Schriftliche Aufgabe 1:
Nenne alle vierstelligen Jahreszahlen, die im Artikel über das Ende der Griechenland-Rettung vorkommen.
Schriftliche Aufgabe 2:
Gib aus dem Artikel über das Ende der Griechenland-Rettung den Abschnitt wörtlich wieder, der mit „20.08.2018 14:29“ beginnt und bis einschließlich „des überschuldeten Euro-Landes.“ reicht.
Schriftliche Aufgabe 3:
Schreib den Artikel über das Ende der Griechenland-Rettung im gleichen Stil nach seinem letzten Satz weiter.

EU feiert das Ende der Griechenland-Rettung

20.08.2018 14:29

Die letzten Hilfskredite sind überwiesen - von insgesamt 289
Milliarden Euro. Haben die internationalen Gläubiger Griechenland
wirklich gerettet? Oder kaputt gespart?

Brüssel (dpa) - Nach acht Jahren Griechenland-Krise haben die Spitzen
der Europäischen Union am Montag den Abschluss des letzten
Rettungsprogramms gefeiert. «Ihr habt es geschafft», twitterte
EU-Ratspräsident Donald Tusk und gratulierte dem griechischen Volk.
EU-Finanzkommissar Pierre Moscovici sprach vom Ende einer
existenziellen Krise für die Eurozone. In Athen fielen ursprünglich
geplante Feiern allerdings aus. Deutsche Oppositionspolitiker
äußerten sich düster zur Zukunft des überschuldeten Euro-Landes.

Am Montag endete das 2015 aufgelegte Kreditprogramm des
Euro-Rettungsschirms ESM - das dritte Hilfspaket für Athen seit 2010.

Erfasste Daten:
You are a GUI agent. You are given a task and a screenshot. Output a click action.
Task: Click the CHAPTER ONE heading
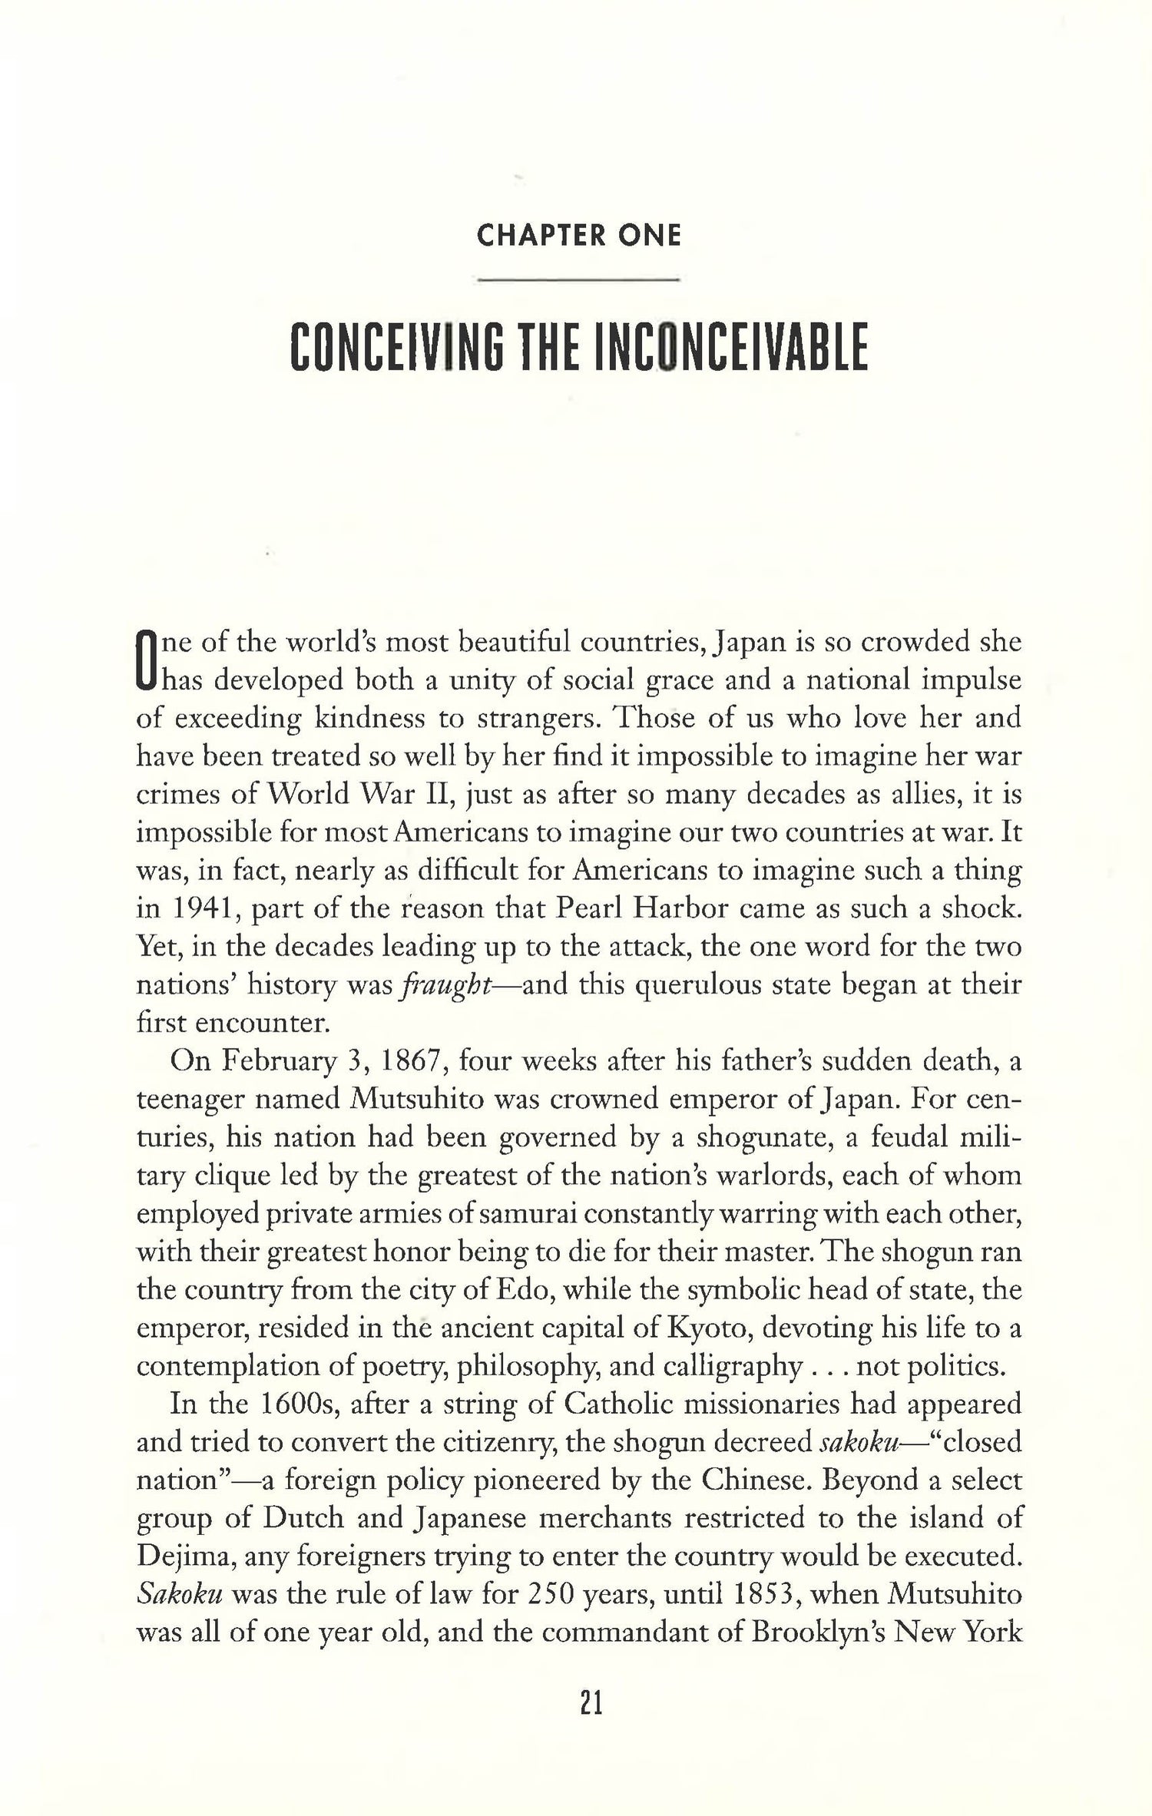[x=578, y=236]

Antwort 1:
2018, 2015, 2010

Antwort 2:
20.08.2018 14:29

Die letzten Hilfskredite sind überwiesen - von insgesamt 289
Milliarden Euro. Haben die internationalen Gläubiger Griechenland
wirklich gerettet? Oder kaputt gespart?

Brüssel (dpa) - Nach acht Jahren Griechenland-Krise haben die Spitzen
der Europäischen Union am Montag den Abschluss des letzten
Rettungsprogramms gefeiert. «Ihr habt es geschafft», twitterte
EU-Ratspräsident Donald Tusk und gratulierte dem griechischen Volk.
EU-Finanzkommissar Pierre Moscovici sprach vom Ende einer
existenziellen Krise für die Eurozone. In Athen fielen ursprünglich
geplante Feiern allerdings aus. Deutsche Oppositionspolitiker
äußerten sich düster zur Zukunft des überschuldeten Euro-Landes.

Antwort 3:
Insgesamt flossen nach ESM-Angaben binnen acht Jahren 289 Milliarden
Euro vergünstigter Kredite an Athen - im Gegenzug für drastische
Reformen und Sozialkürzungen. Seither haben sich Haushaltsdefizit,
Wirtschaftswachstum und Beschäftigung verbessert, doch lastet ein
Schuldenberg von 180 Prozent der Wirtschaftsleistung auf dem Land.
Die Gläubiger wollen mit strikten Kontrollen eine Abkehr von der
Reformpolitik verhindern. Schon in der Woche ab dem 10. September
sollen wieder Experten der Kreditgeber nach Athen reisen.

Griechische Medien kommentierten das Auslaufen des letzten
Hilfsprogramms deshalb am Montag gemischt. Zwar ende nun der
«Alptraum der Hilfsprogramme», titelte das regierungsnahe Blatt
«Kontra News». Oppositionszeitungen verwiesen aber auf die weiter
laufenden Kontrollen: Von einer Entlassung «mit elektronischer
Fußfessel», schrieb die konservative Zeitung «Phileleftheros».

Ministerpräsident Alexis Tsipras hielt sich zunächst zurück und
stellte lediglich eine Ansprache an das Volk in Aussicht.
Ursprünglich geplante Feierlichkeiten unterhalb der Akropolis wurden
laut Medienberichten wegen der Brand-Tragödie mit mindestens 96
Opfern im Osten Athens am 23. Juli aufgegeben.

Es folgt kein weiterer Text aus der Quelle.